4) Now go back to OpenAM home page. Click on “Create hosted identity provider” on the common tasks tab. Also in this case choose your realm (in our case \ ) Use the “Test” signing key.
At the end click on Configure button. In this way we have created the hosted identity provider.
5) Before creating the service provider, go back to Wordpress. Go under Settings and click on Single SignOn. In this page you will find your SP SAML information. For the moment copy the highlighted link
The linked page contains the Service Provider metadata, that will be used by the IDP during authentication.
6) Now, go back in OpenAM and click on the Common Tasks Tab. Then, click on “Register Remote Service Provider”. Select the your relam (in our case “/”): Choose URL radio. Add the URL that was copied from the Wordpress plugin. The circle of trust must be the same as the one that was created in the previous steps.
If the meta-data URL is correct, OpenAM will show a popup windows confirming your configuration.
7) Before configuring the remote service provider, we have to add an existing attribute in our datastore. This attribute is needed in order to map group attribute with Worpdpress roles. In our case, OpenDJ offers the isMemberOf attribute. All this information will be passed during SAML authentication. In order to do include this attribute, go under Access Control → <your realm> → Datastore → Embedded . Find the LDAP user attributes and add the 'isMemberOf' Attribute
8) Now we can proceed with remote service provider configuration. This steps consists of specification of attribute mapping. The listed attribute will be included in the SAML response and will be used by the Service Provider.
9) Now we are able to set the Wordpress plugin, In order to do this, we need some extra information that we can check by visiting our IdP configuration. In my case this is the link:
http://www.example.com:8080/OpenAM-11.0.0/saml2/jsp/exportmetadata.jsp
This page contains all the meta-data related to Identity Provider. Keep only the link in your clipboard.
10) Open Wordpress plugin configuration Page. Go under Identity provider and paste the link in the Url Metadata textfield. Now click on fetch meta-data
In this way we filled automatically the service provider info.
11) Now we can fill Service Provider information. Don't forget to generate the key
Now fill service provider information depending on your IdP attribute mapper (see step 8). In my case I have this configuration.

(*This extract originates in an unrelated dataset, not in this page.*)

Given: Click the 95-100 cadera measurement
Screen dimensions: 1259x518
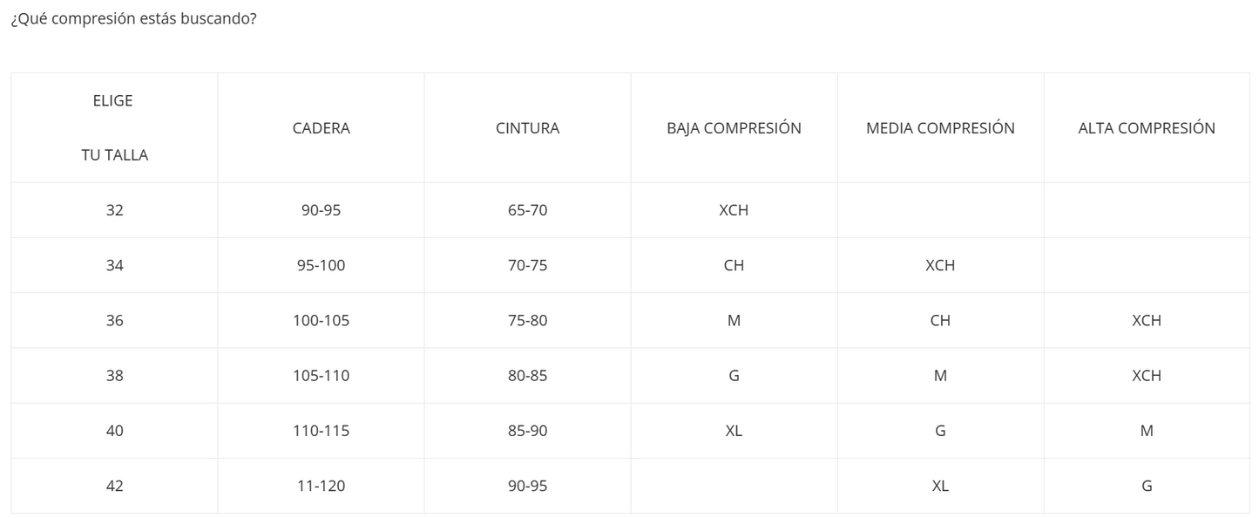Looking at the screenshot, I should [321, 265].
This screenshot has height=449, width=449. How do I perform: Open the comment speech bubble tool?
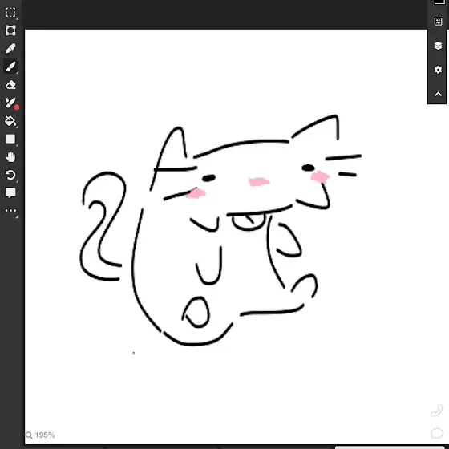coord(10,192)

In my OpenAM installation I have only the administrator group, that I mapped with the Administrator group name.
12) Now open your favorite browser (better in a private session) and visit wordpress login: http://www.example.com/wordpress/wp-login.php. You will be redirected to OpenAM login page
I used demo/changeit, an user belonging to administrator group. After click on login, you will have:
Troubleshooting:
You may have problems in accessing Wordpress. This is mainly due to two aspects: you possibly haven't specified any group for your OpenAM users or you haven't correctly set the attribute mapping. Moreover you might have to specify the mail attribute for OpenAM users: if you want to access Wordpress with your OpenAM account, you need to specify your email address.